» Required work
1. Sum up the passage below about teaching the Bible in order in two sentences.
2. Continue the passage on Bible storytelling, starting right after its final sentence.

» Supplied passage
'''
First we have the revelation of the Father and then the Son and finally the Holy Spirit. If we do not study in God’s order we miss the progressive build up. It is not possible to understand the Son without first some knowledge of the Father and it is not possible to understand the Holy Spirit without first understanding the Son. So we need to begin with God and move to Jesus.

A theology that tries to first understand God in the light of Jesus will be confused, we must first understand Jesus in the light of God then and only then will we be able to truly understand God in the light of Jesus. Jesus’ training of the disciples focused first on revealing the Father to them so that they could then understand who HE (Jesus) was.

Some practical advice: Storytelling

God has designed us to most effectively pick up truth through stories told to us by friends that we trust. To be effective these stories need to be told in the context of friendship. If they trust you they will believe more easily!

It is true that Jesus taught his disciples topically but they were all Jews and already knew the O.T. stories well. You can only teach topically if you have first laid the foundation chronologically. In the West we have been able to teach topically and be effective because of the powerful influence that the Bible has had on our nations. Many, even non-Christians had a basic foundation but this is fast ebbing away as both Europe and America drift away from that Biblical heritage and this means that topical teaching at least at the beginning is becoming less and less effective.

Each story links with the next story to form one big story. Each story builds on the next story so the order is important. To teach the stories out of order is to loose the connections. To teach salvation on its own is to take one of the stories and disconnect it from the rest. The death burial and resurrection of Jesus and your response to it in repentance and faith is only a small part of the total story. This story only has meaning as it is linked with the rest of the stories.

  • The stories together form a Biblical way of thinking that affects the whole of our lives it shows us the relevance of the Gospel to every part of reality. The whole story answers the four basic questions of life:
  1. Where do I come from?
  2. Who am I?
  3. Why am I here?
  4. Where I am going?

It is holistic! - To focus only on the salvation part is to divorce the message from the rest of life and that is exactly what has happened.
'''
» Raw data
'''
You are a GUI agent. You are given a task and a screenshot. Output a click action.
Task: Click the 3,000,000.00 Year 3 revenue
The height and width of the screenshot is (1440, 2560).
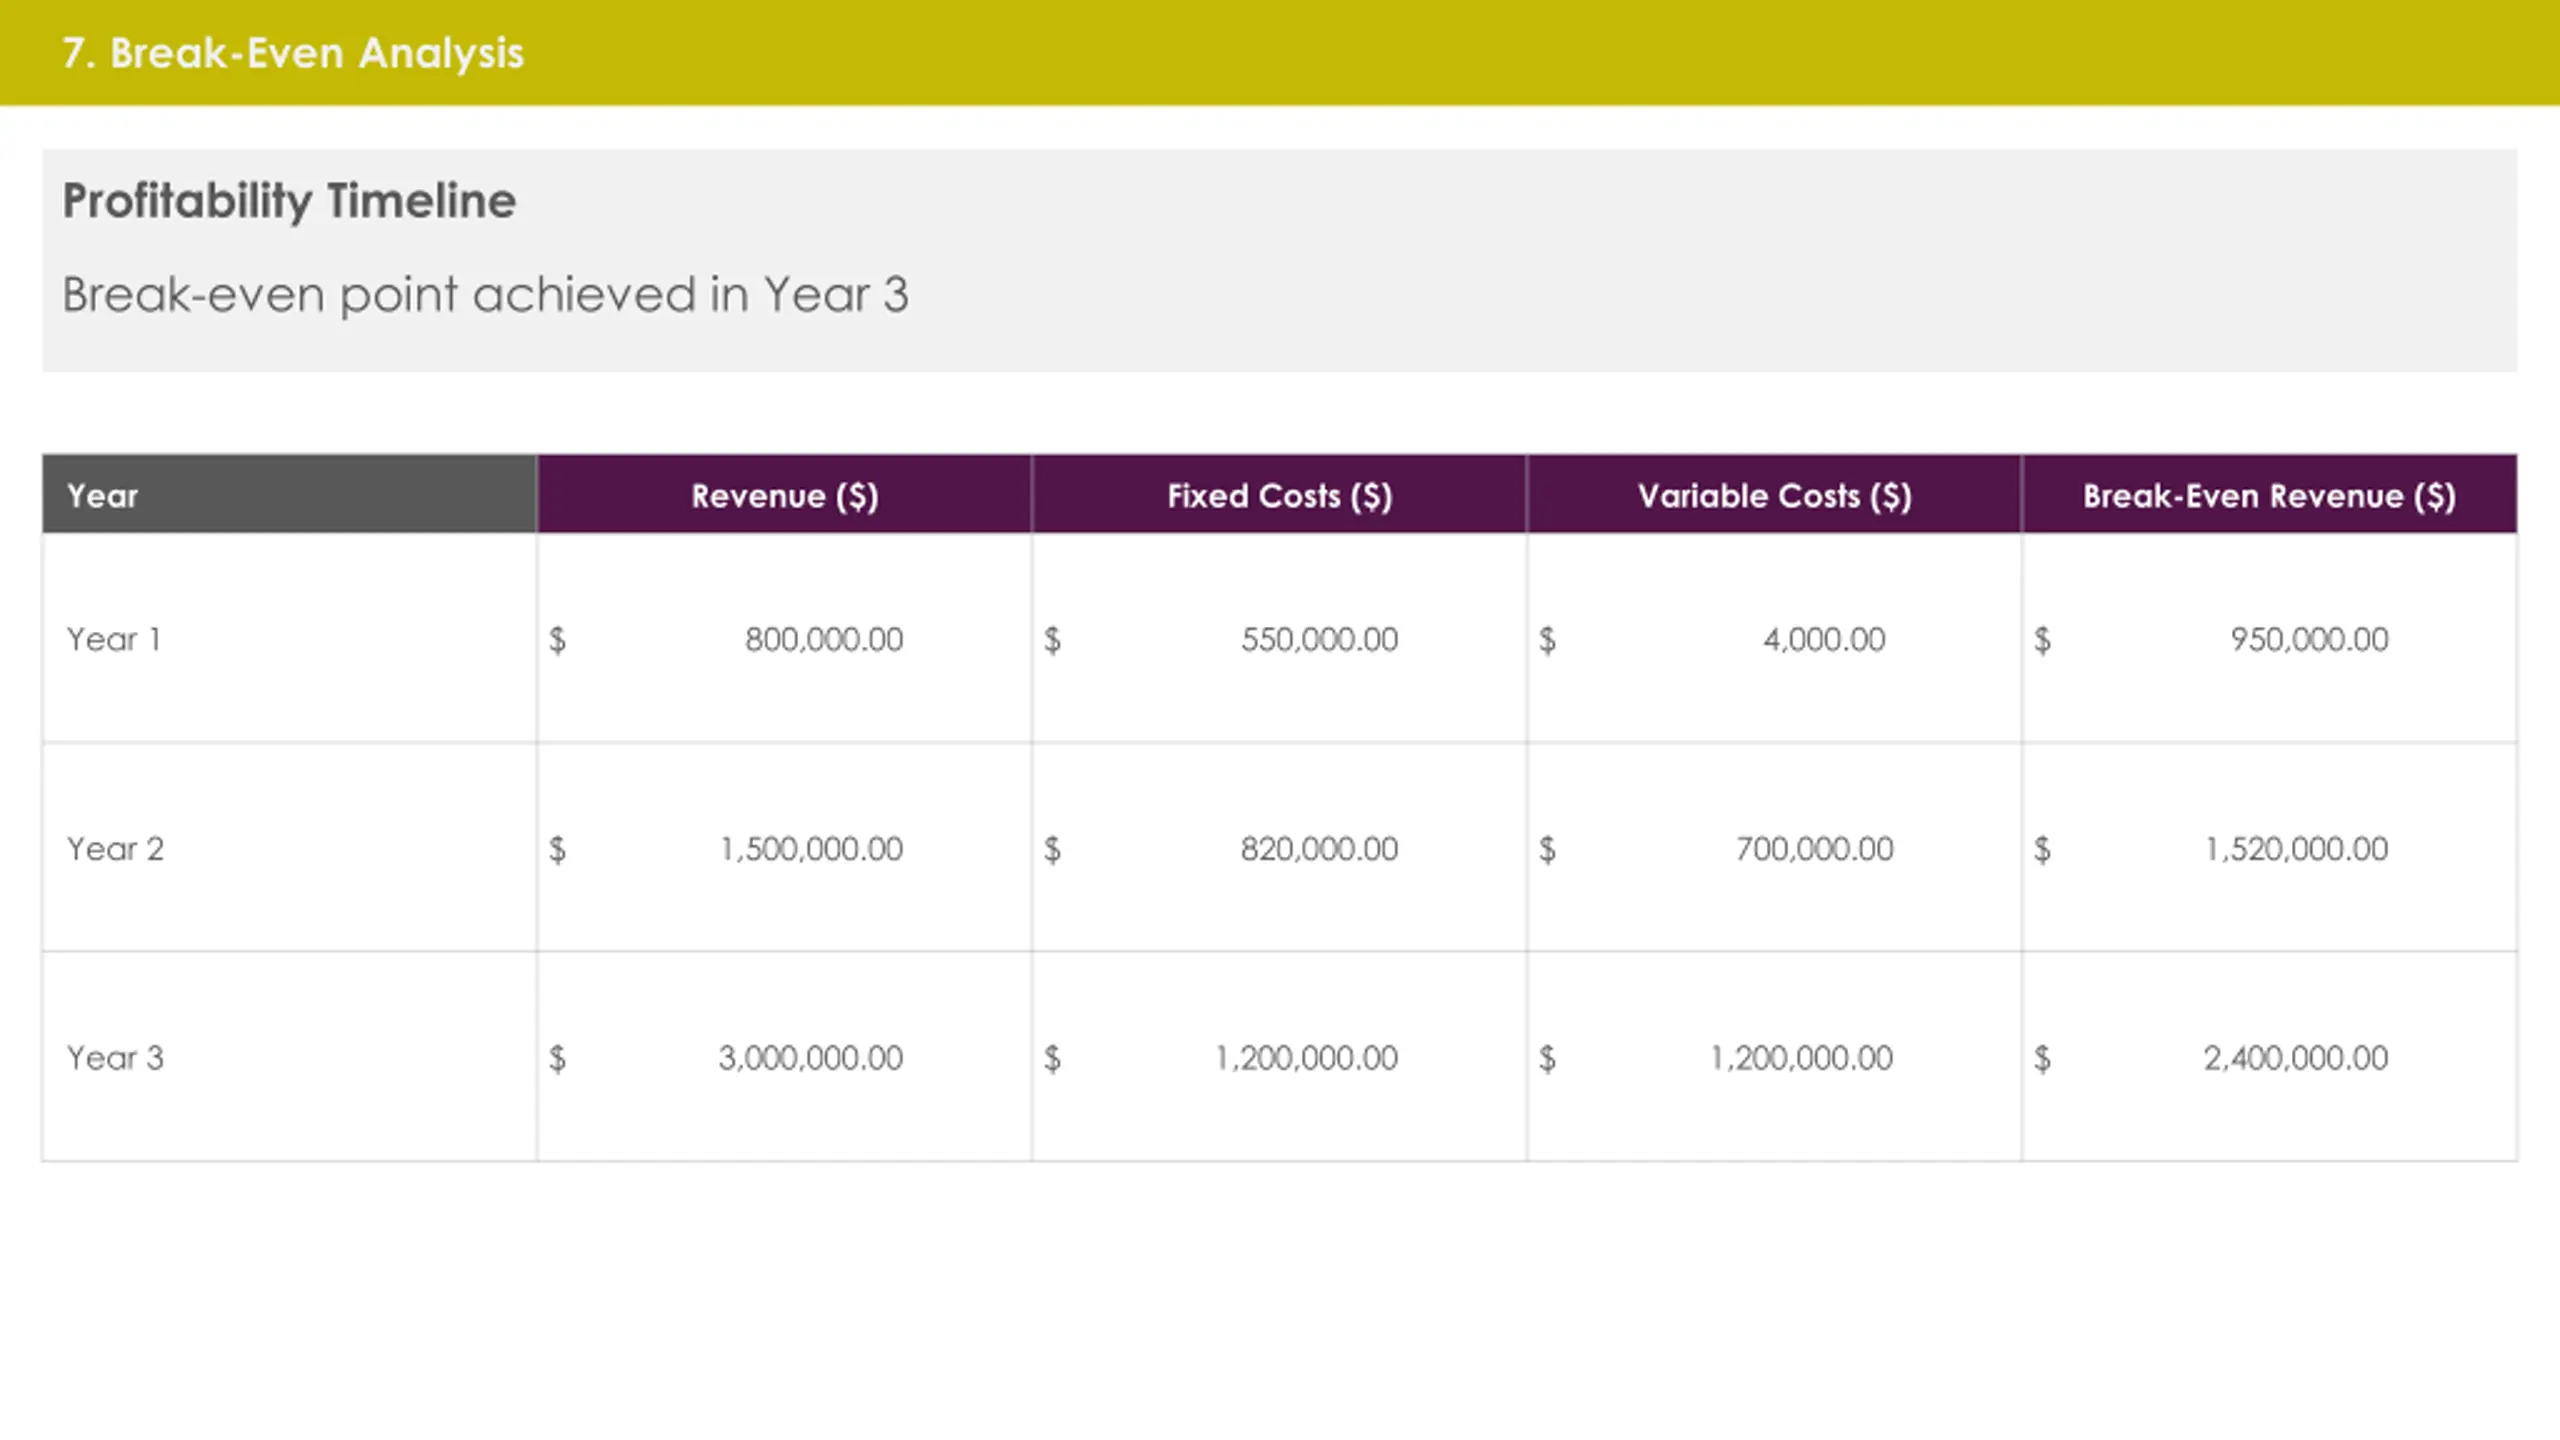[810, 1058]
'''
» Expected outputs
1. The passage argues that God is revealed first as the Father, then the Son, and finally the Holy Spirit, so study must follow that order and begin with God before moving to Jesus. It also advises telling Bible stories in chronological order within trusted friendships, because each story links to the others and salvation taught on its own loses its meaning and is cut off from the rest of life.

2.
Knowing how all the stories fit together enables us to understand history, the present events on a worldwide scale and the future events. So, Christianity is no longer private and personal but public and international in its influence. Its message not only speaks to us personally but it speaks to all that happens in our life and in society as a whole. The Bible is rooted in history and the history of personal lives. It is rooted in international and national events mainly related to the Middle East, certainly at the beginning and this later spreads to the whole world. God reveals himself not through concepts and ideas but through events and actions in history. So, our theology must be rooted in biblical history. To divorce truth from such events is to destroy the truth as it only has significance, as it remains connected to the real life events that revealed it.

Traditionally we focus on training new believers in prayer, worship, missions, leadership and so on. But it is interesting to note that there is very little direct teaching on any of these topics in the Bible. There is a lot of indirect teaching coming out of the activity of personal lives and historical events but little theoretical teaching. - Why? - The answer is very important. Prayer, worship, mission and leadership are the fruit of laying an effective foundation. To focus on these things is to focus on trying to produce the fruit but instead we need to focus on laying an effective foundation. Once the foundation is in place the fruit, prayer, mission, leadership and worship will almost appear as a spontaneous outworking. So, we need to re-focus our training away from ‘Fruit Production’ to foundation laying.

What is the Gospel foundation? The Gospel foundation is the Creation to Christ story line at least that is the beginning of the foundation. Such a foundation begins with the Character of God through Creation. Everything needs to be built on God’s character and this is probably the most important statement of all. To development the fear of the Lord we do not need to simply study scriptures about the fear of the Lord we need to know HIS character that will bring the fear of the Lord in other words the fear of the Lord is the fruit.

The whole story line moves through eight main areas:

  1. God’s character
  2. The law
  3. The Prophets
  4. Jesus
  5. Kingdom
  6. The Holy Spirit
  7. The church
  8. New Creation

There are about sixty stories running from creation to Christ story line and it is important to present the second coming but not in detail so that the people hearing the story see how things finish and in this way see more of the whole. As we have already mentioned the story line is made of little stories all connected together and that one story builds on the next. So it is important that when we are discussing the story we only explain the truth as revealed up to that point.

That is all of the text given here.